Latin America and the Caribbean is the world´s most crime-ridden region. Its 2012 murder rate of nearly 24 per 100,000 citizens is amongst the world´s highest. One in five Latin Americans report having been victim of a robbery over the past year.
The cost of crime varies from 2 percent of GDP to over 10 percent. And while about 30 percent of Latin America´s murders are linked to drug trafficking, Latin America has been violent for decades, even before the rise of major cartels: its murder rate has been five to eight times higher than that of Europe and Asia since the 1950s.
Given this grim reality, and the region’s apparent inability to bring crime under control, is there a way for governments to prevent crime? What programs actually work? Should governments, for instance, deploy more video cameras in public? Do “mano dura” policies actually lower crime rates? What are the best practices to deal with at-risk youths? What is the relationship between crime and statistics?
And, what is the role that the media should play in crime prevention and the perception of violence?
“Can Crime in Latin America be Prevented?”, a six-week, instructor-mediated online course in Spanish and Portuguese about crime prevention, will take place in the final quarter of 2014, followed by a five-day fellowship in Washington, D.C., in early 2015 for a small number of the program’s most outstanding participants.
Participants will learn how to cover issues that affect crime, particularly in urban settings. The online course will include IDB and outside experts as guest speakers, as well as instructive videos on the topic.
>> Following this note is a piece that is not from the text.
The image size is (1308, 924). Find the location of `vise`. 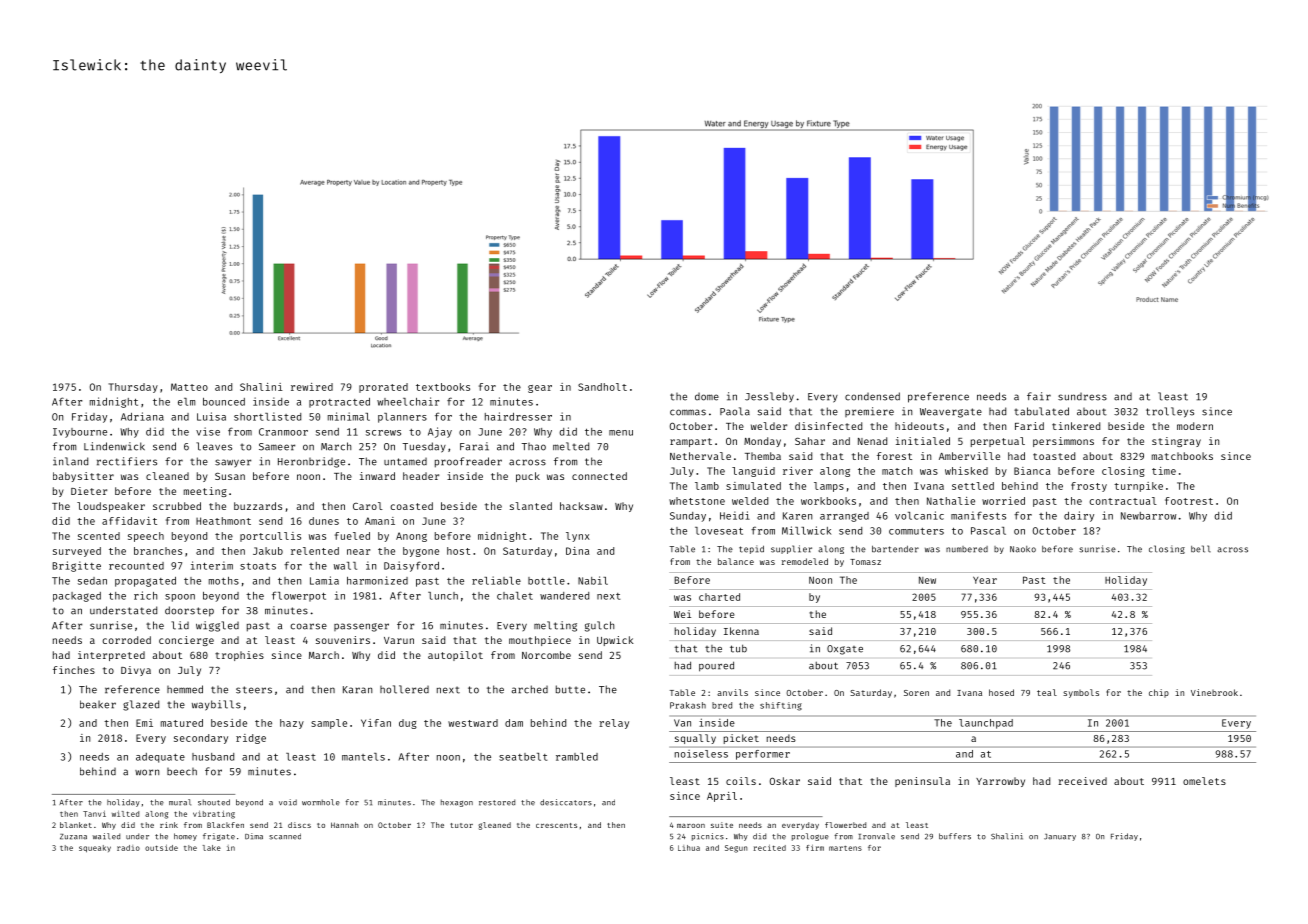

vise is located at coordinates (208, 431).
The journalists’ work will emphasize story production; under the terms of their participation, all selected journalists will produce and publish news reports, feature stories, videos, photos and multimedia, during and at the conclusion of the course.
The course is funded by the Inter-American Development Bank (IDB) and administered by the International Center for Journalists (ICFJ). Journalists who complete the course and publish stories on the subject will receive a certificate of course completion.
A committee chaired by the ICFJ will select a small number of participants who contributed the most to the course and produced the best stories to travel to Washington, D.C. in early 2015 for the IDB Fellowship. During this five-day fellowship, ICFJ will work with the IDB fellows to develop further multimedia-rich reports and expand their knowledge of crime and crime prevention through meetings with experts from a variety of organizations. The fellowship also will provide an introduction to data journalism to cover development issues.